Discussion:
[Greg Troxel] Dell R610 lockups?
(too old to reply)
Greg Troxel
2010-08-25 00:47:18 UTC
Permalink
It's not clear if this is an amd64 issue or a network code issue, so
pointing it out here.
Christos Zoulas
2010-08-25 12:20:21 UTC
Permalink
-=-=-=-=-=-
It's not clear if this is an amd64 issue or a network code issue, so
pointing it out here.
-=-=-=-=-=-
-=-=-=-=-=-
Some colleagues at BBN have several Dell R610s, purchased fairly
recently. They've been experiencing total hangs, from which they can
recover only with the power button (hold 4s). ctrl-alt-esc works to get
into DDB, but after the hang ctrl-alt-esc does nothing. The Dell boxes
are pretty normal, with single SATA disks, 4 on-board bnx and a 4-port
wm.
The lockup happens with a netbsd-5 (RC3 I think) install cd for amd64
after doing an install and running from disk. They haven't tried i386.

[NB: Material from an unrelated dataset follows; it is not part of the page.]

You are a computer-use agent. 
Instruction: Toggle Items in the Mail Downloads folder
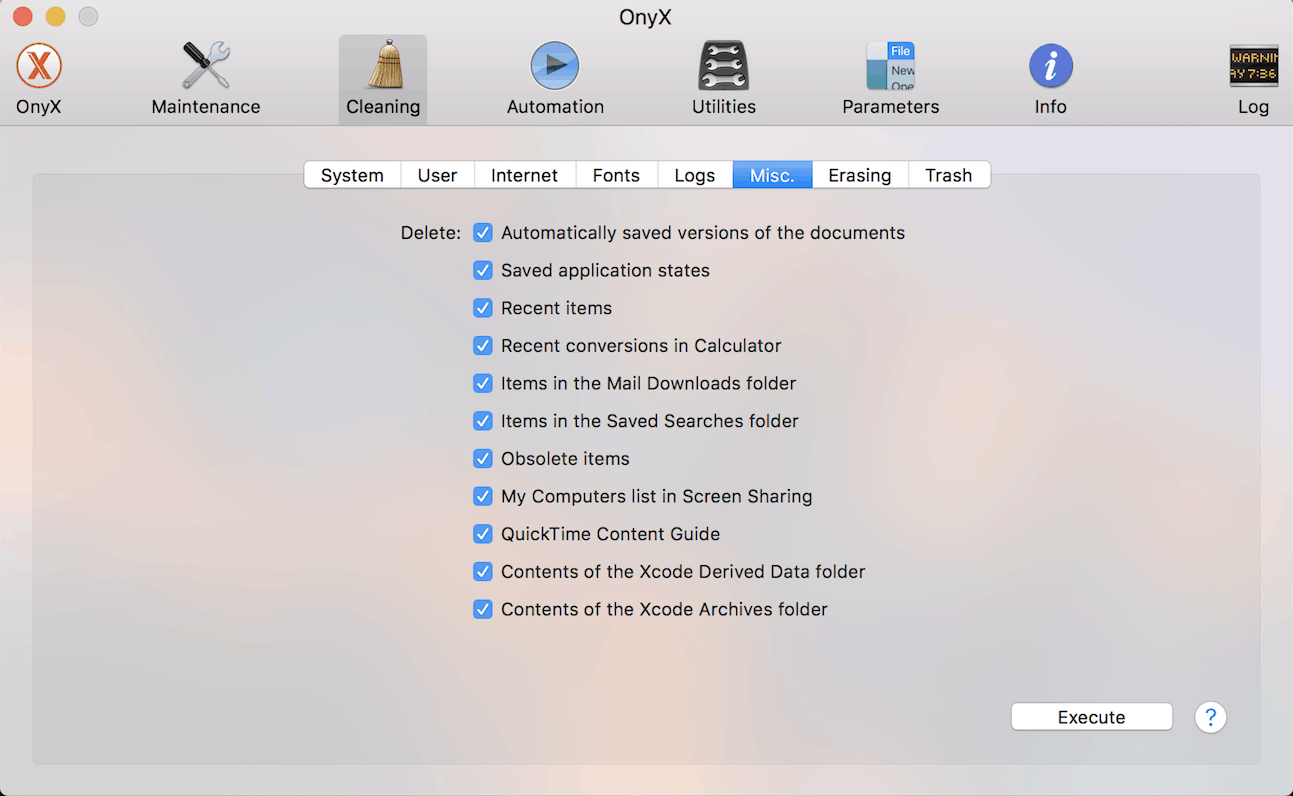tap(483, 383)

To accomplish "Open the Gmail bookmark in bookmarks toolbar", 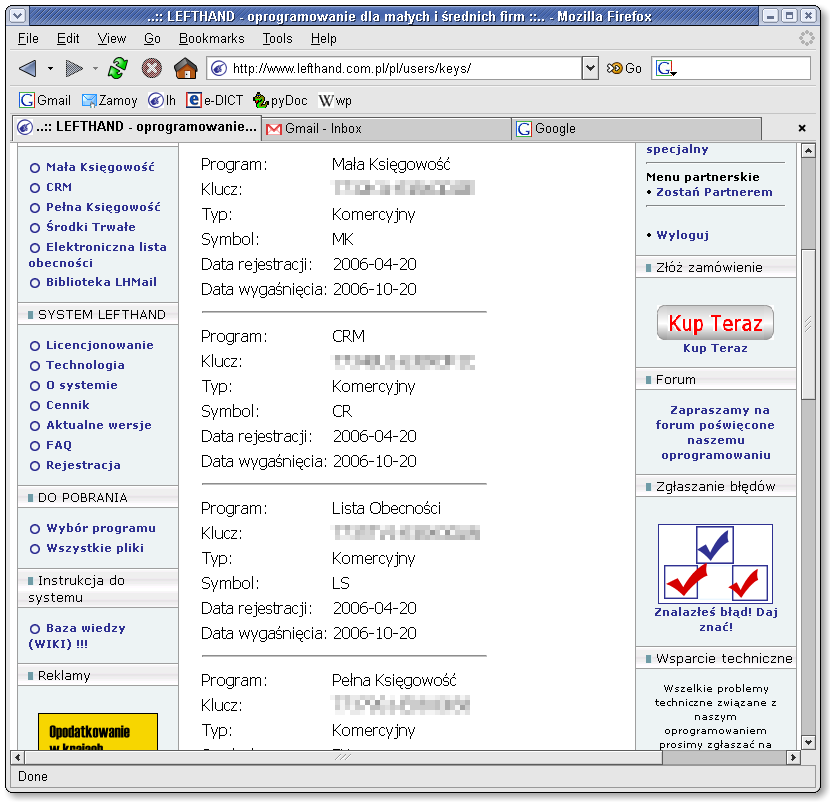I will [45, 101].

It's not exactly clear what triggers the hang, but it seems to be
network traffic, with ping (sourcing and sinking) being worse than
forwarding. A fairly reliable way to hose the machines is to hook up a
cat5 between two of them, ifconfig some addresses, and ping -f across
that. RTT is an impressive 40us, but a lockup usually happens within 20
minutes. Using a switch seems to make the hang less likely. So I
wondered about a locking error triggered by tx complete interrupts
arriving in the middle of processing the next received packet.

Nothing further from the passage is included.